*** SOURCE MATERIAL ***
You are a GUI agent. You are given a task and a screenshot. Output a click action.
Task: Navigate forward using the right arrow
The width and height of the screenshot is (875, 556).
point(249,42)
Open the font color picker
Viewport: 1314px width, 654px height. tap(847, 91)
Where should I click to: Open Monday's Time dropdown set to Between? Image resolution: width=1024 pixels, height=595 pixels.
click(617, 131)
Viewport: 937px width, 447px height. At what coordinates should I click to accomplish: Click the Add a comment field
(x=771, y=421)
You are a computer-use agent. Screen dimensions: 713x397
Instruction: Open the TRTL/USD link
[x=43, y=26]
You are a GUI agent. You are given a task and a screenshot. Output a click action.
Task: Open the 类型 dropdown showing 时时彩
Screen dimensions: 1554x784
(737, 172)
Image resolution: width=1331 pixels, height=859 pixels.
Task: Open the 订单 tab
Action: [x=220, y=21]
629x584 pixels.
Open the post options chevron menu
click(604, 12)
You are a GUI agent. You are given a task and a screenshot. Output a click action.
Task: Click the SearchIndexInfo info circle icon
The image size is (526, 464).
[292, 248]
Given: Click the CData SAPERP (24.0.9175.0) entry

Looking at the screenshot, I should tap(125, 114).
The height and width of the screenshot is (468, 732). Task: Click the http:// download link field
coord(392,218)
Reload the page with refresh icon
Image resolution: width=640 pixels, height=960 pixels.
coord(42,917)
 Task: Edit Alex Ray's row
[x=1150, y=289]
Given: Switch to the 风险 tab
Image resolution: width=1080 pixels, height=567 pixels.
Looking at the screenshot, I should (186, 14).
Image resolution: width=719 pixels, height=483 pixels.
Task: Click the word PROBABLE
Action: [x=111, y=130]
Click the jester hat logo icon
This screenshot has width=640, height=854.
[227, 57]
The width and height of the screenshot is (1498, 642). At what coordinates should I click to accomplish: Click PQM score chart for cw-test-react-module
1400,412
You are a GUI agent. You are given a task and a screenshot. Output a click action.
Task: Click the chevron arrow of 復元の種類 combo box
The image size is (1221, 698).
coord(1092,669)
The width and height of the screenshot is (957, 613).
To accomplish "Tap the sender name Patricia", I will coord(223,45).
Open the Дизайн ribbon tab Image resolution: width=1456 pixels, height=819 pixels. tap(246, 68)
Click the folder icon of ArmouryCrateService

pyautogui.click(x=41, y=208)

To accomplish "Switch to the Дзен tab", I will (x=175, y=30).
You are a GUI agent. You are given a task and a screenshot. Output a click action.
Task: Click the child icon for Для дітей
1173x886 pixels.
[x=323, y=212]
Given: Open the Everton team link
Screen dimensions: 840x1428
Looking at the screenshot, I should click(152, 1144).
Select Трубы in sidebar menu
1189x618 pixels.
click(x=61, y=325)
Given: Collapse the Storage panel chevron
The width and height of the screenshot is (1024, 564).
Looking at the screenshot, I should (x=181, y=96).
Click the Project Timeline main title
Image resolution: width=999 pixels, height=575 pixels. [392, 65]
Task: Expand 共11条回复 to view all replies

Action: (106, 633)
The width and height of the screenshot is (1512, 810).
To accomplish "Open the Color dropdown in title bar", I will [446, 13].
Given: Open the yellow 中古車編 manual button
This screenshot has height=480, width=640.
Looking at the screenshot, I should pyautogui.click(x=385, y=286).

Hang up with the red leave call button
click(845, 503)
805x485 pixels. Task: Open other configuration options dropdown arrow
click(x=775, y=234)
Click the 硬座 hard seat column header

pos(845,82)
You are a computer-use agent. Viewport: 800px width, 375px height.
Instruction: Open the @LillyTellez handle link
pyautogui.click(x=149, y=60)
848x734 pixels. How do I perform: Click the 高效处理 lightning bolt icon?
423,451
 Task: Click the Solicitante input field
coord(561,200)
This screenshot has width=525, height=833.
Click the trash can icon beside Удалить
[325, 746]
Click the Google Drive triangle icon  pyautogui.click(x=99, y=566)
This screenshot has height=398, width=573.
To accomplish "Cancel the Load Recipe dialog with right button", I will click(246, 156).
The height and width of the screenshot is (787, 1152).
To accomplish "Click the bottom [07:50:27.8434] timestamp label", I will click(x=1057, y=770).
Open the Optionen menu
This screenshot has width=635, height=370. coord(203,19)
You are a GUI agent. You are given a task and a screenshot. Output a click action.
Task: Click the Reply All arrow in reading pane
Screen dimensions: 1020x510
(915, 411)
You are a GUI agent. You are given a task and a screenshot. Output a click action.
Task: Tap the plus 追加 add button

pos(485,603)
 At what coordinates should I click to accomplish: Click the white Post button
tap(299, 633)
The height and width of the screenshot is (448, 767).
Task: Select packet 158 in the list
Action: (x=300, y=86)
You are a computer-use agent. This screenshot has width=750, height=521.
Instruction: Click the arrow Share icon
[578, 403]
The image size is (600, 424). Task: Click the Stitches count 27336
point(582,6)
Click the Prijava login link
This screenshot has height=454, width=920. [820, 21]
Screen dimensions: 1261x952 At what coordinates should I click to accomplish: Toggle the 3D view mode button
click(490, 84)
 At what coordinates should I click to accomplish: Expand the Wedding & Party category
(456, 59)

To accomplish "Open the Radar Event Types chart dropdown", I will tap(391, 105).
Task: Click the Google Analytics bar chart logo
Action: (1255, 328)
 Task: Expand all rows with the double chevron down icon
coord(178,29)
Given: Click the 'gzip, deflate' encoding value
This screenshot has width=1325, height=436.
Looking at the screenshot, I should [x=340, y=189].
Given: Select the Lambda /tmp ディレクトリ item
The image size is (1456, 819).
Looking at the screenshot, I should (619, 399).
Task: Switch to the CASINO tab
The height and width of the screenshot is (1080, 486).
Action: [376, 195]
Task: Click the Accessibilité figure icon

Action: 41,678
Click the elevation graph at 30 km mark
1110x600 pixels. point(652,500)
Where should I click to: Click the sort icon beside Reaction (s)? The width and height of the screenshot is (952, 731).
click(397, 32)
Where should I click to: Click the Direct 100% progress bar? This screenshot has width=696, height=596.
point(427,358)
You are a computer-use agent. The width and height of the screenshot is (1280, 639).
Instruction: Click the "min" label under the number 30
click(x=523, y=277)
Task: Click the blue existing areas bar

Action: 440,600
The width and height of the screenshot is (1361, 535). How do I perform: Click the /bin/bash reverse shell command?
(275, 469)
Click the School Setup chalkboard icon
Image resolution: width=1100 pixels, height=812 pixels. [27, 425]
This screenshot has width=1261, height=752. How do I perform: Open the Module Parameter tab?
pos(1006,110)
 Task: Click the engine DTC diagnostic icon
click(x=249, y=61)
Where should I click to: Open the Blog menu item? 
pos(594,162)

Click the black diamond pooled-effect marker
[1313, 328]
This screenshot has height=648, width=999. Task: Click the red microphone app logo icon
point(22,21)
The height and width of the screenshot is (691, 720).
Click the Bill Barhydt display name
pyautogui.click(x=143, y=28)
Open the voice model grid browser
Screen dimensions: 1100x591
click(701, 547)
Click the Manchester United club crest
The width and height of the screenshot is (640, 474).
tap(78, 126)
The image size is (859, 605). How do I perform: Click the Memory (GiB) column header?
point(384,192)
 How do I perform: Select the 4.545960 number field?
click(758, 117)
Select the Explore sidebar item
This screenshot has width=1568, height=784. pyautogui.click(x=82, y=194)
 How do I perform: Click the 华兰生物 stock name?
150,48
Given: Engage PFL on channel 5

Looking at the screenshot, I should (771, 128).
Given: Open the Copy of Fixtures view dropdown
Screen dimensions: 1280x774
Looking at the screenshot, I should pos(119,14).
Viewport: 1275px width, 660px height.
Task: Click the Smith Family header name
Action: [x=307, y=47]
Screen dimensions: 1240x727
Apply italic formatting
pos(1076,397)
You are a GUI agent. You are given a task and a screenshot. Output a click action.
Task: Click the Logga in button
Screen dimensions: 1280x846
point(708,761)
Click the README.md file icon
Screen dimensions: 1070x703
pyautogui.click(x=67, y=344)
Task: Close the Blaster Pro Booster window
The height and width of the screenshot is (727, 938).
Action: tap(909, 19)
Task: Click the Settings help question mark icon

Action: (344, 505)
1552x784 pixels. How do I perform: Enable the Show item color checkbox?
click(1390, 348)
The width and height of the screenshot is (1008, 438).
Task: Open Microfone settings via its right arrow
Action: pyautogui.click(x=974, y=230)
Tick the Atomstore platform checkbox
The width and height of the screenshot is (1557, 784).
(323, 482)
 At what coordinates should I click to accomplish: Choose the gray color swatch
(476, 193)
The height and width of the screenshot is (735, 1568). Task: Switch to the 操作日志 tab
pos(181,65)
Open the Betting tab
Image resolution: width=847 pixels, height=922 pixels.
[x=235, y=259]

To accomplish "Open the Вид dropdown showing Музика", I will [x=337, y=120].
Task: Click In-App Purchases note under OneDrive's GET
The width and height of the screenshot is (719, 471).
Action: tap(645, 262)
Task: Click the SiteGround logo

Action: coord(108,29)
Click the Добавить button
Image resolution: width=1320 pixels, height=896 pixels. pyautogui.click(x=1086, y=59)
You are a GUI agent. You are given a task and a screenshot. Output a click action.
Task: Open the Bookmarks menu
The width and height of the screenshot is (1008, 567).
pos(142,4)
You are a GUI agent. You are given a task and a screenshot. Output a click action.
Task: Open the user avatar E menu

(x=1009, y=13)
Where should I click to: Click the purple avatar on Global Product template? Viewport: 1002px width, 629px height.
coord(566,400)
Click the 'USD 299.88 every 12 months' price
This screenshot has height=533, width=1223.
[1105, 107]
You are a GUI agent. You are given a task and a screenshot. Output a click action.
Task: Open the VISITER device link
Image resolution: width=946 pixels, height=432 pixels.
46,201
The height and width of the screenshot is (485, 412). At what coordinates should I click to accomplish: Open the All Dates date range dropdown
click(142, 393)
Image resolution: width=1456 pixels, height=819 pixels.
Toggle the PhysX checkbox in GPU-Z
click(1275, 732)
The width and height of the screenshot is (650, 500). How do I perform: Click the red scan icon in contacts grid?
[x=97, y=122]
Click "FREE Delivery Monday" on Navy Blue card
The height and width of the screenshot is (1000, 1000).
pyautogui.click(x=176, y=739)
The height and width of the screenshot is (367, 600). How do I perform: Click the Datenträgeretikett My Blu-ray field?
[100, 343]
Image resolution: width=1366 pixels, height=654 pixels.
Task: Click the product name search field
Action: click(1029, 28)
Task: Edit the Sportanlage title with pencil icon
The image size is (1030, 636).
*** End of SOURCE MATERIAL ***
**BRIEF:** Using the listing above, tally how many lines include the word "computer". Write only the number.

**EXERCISE OUTPUT:** 4